Il “Programma regionale a sostegno della specializzazione intelligente e della sostenibilità sociale ed ambientale”, che ha portato ad assumere i 150 giovani ricercatori, racchiude un insieme di interventi regionali in materia di ricerca, ed è stato approvato con Accordo di programma quadro del 20 maggio 2013 tra la Regione Puglia e i ministeri dell’Istruzione, Università e Ricerca e dello Sviluppo economico. Tra le finalità del programma - per il quale sono stati stanziati 26 milioni di euro, oltre all’incentivazione dell’attività di ricerca e sviluppo, da svolgere sul territorio regionale, anche l’intento di favorire il ricambio generazionale presso gli atenei pugliesi, in modo da renderli più competitivi ed attrattivi a livello europeo.

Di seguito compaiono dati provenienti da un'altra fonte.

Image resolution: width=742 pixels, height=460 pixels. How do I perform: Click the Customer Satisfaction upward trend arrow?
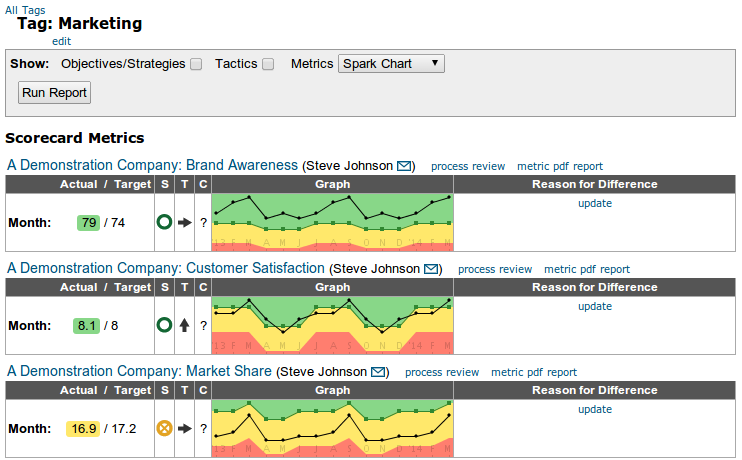[x=184, y=325]
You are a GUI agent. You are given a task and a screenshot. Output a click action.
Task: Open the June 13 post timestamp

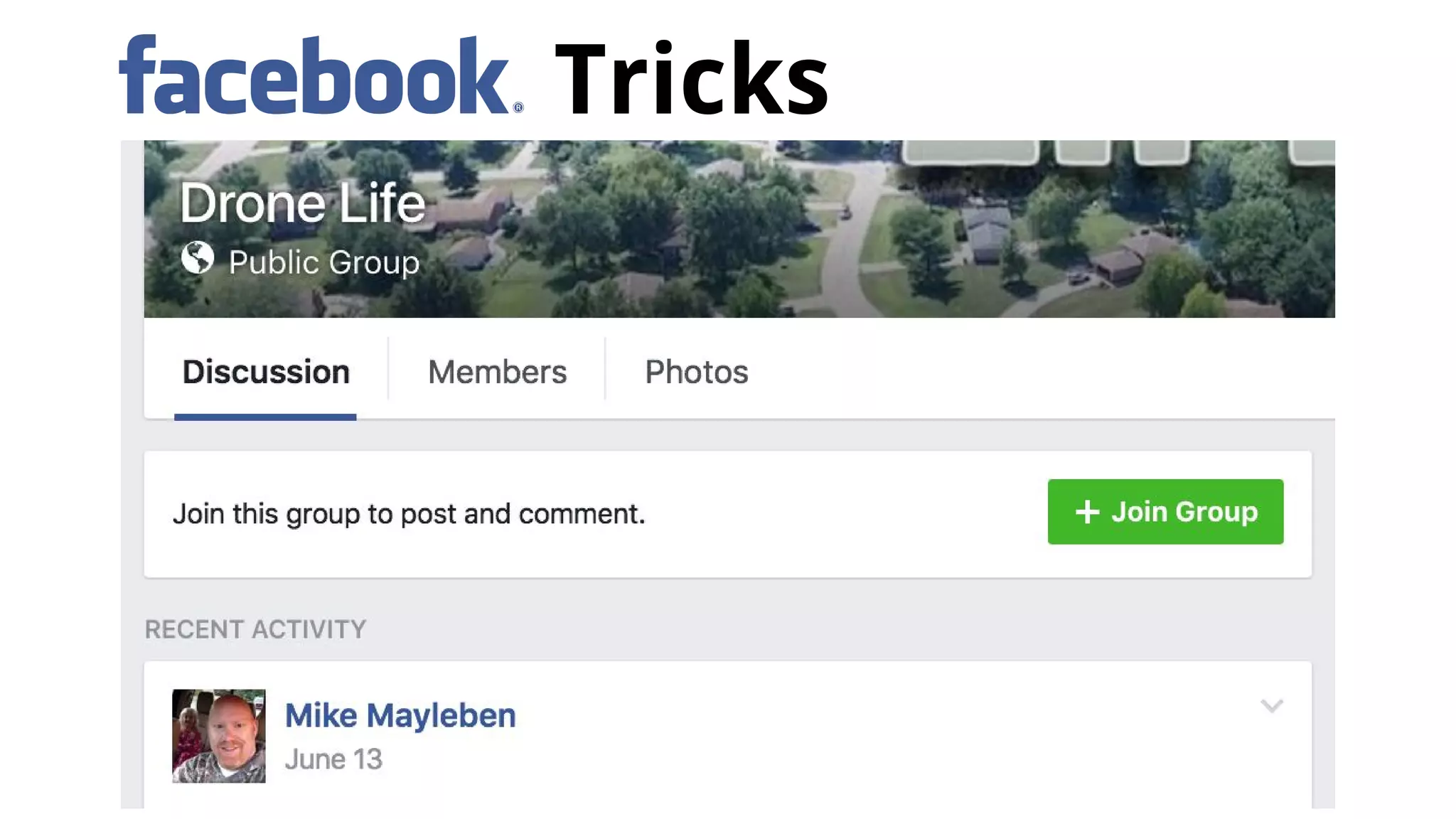[x=333, y=759]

La convenzione stipulata tra la Regione Puglia e le Università configura, allo scadere del finanziamento triennale del posto di ricercatore a tempo determinato, la possibilità «di un finanziamento per la proroga di altri due anni di contratto».
 
Oggi, invece, a distanza di tre anni dall’avvio delle attività e nell’imminenza della scadenza dei contratti - ogni Dipartimento universitario per la richiesta di rinnovo della procedura deve inviare la richiesta 5 mesi e 29 giorni prima -, il rischio concreto è che questi progetti vengano vanificati per mancanza di fondi, disperdendo di fatto anche tutte le risorse stanziate nel 2014, nonostante fosse, appunto, prevista nella convenzione sottoscritta tre anni fa la possibilità di prorogare le attività di ricerca.

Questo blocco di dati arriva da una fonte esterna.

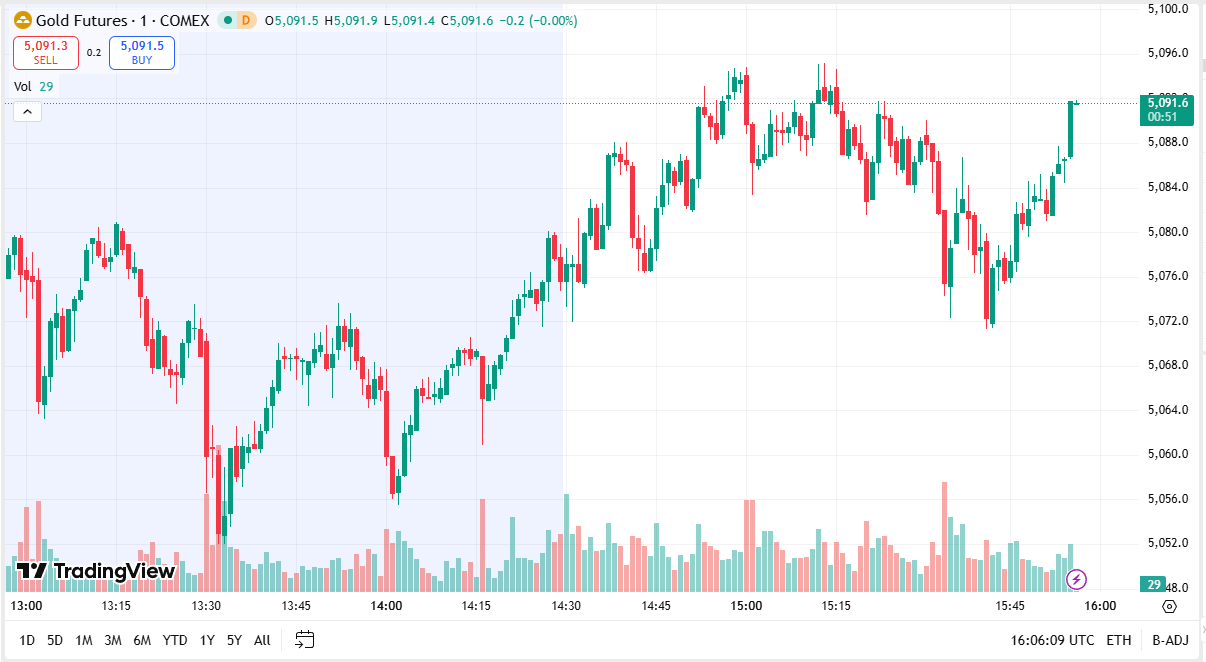Click the green market status dot
The image size is (1206, 662).
coord(229,20)
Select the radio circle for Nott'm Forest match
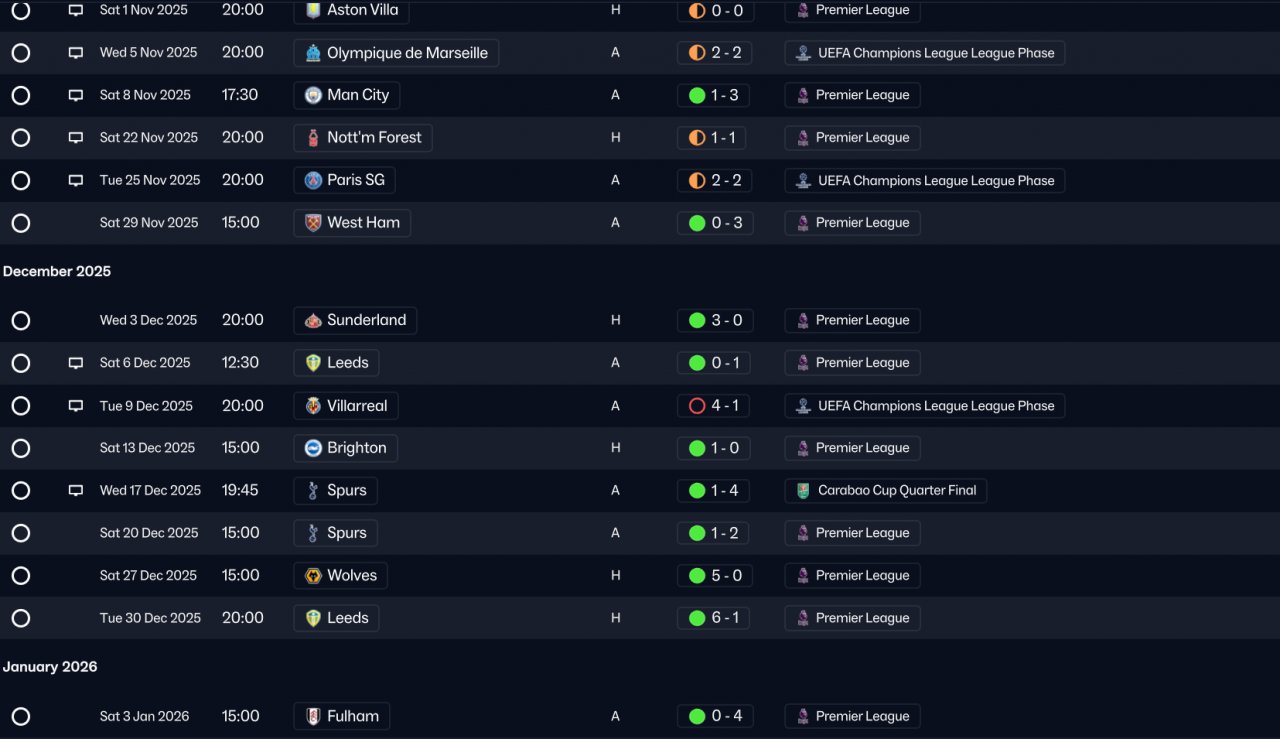Screen dimensions: 1280x739 coord(21,138)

Una delegazione di ricercatori rappresentanti tutti gli Atenei coinvolti ha chiesto ed ottenuto alla fine di gennaio scorso un incontro con l’assessore regionale all’Istruzione, Formazione e Lavoro, Sebastiano Leo, per valutare altre possibili soluzioni. In un incontro successivo del 22 febbraio, sempre con l’assessore Leo e con l’Autorità di gestione, sono state studiate alcune difficoltà emerse precedentemente per impiegare i fondi Fse per la proroga. In quell’occasione è stata dichiarata la volontà politica e tecnica di trovare una soluzione in tempi rapidi, ma ad oggi nessun passo concreto è stato fatto.

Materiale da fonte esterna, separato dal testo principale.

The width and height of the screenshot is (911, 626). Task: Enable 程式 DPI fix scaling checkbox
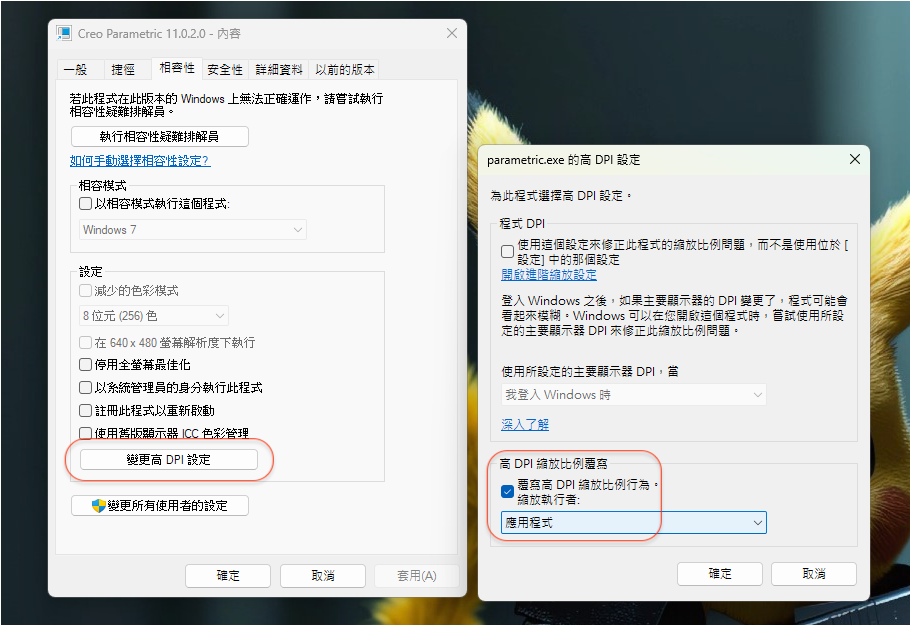point(508,251)
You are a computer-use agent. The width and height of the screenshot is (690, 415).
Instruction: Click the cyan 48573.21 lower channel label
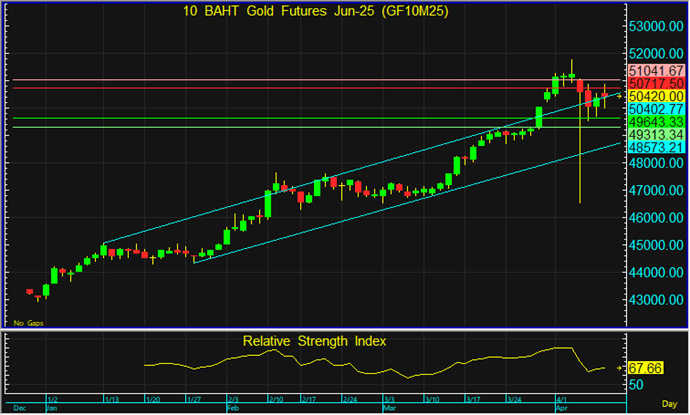(x=656, y=147)
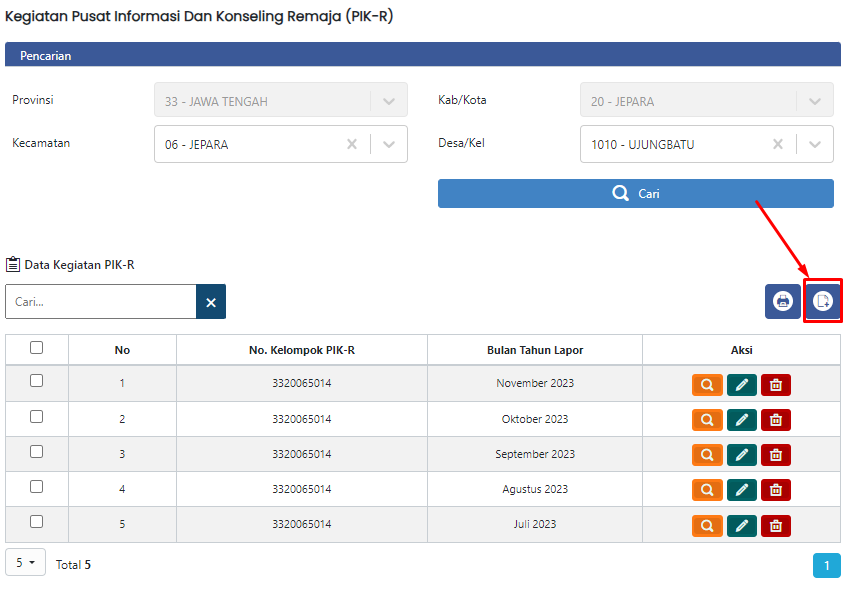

Anche gli Atenei potrebbero fare un passo in avanti - così come ha fatto l’Università “Aldo Moro” di Bari che nei mesi scorsi ha stanziato 2 milioni di euro per il cofinanziamento del 50% dei rinnovi contrattuali, chiedendo a finanziatori esterni o alla Regione stessa la copertura della restante quota percentuale - anche se, è bene precisarlo, al momento le altre realtà universitarie pugliesi vivono sofferenze finanziarie che non permettono di intervenire, neppure parzialmente, allo stesso modo. Così, in buona sostanza, scaduti i tre anni e in mancanza di un rinnovo, i ricercatori titolari del progetto verranno mandati a casa. Eppure, va detto che, per questi ricercatori, il rinnovo biennale, non sarebbe un prolungamento del precariato; al contrario, per chi ha l’abilitazione consentirebbe l’accesso ai posti di ricercatore di tipo “B”. Di fatto, negli ultimi due anni i ricercatori Fir, oltre a dirigere e realizzare le ricerche attinenti i programmi individuati dalla selezione regionale, hanno svolto e volgono pienamente il loro ruolo istituzionale, contribuendo quotidianamente a sostenere le esigenze didattiche dei corsi di laurea e a svolgere preziose attività che riguardano la Terza missione in dipartimenti universitari generalmente penalizzati dalla riduzione dell’organico. Questo significa che con l’imminente scadere dei contratti gli Atenei potrebbero essere danneggiati dalla perdita di un know-how strategico.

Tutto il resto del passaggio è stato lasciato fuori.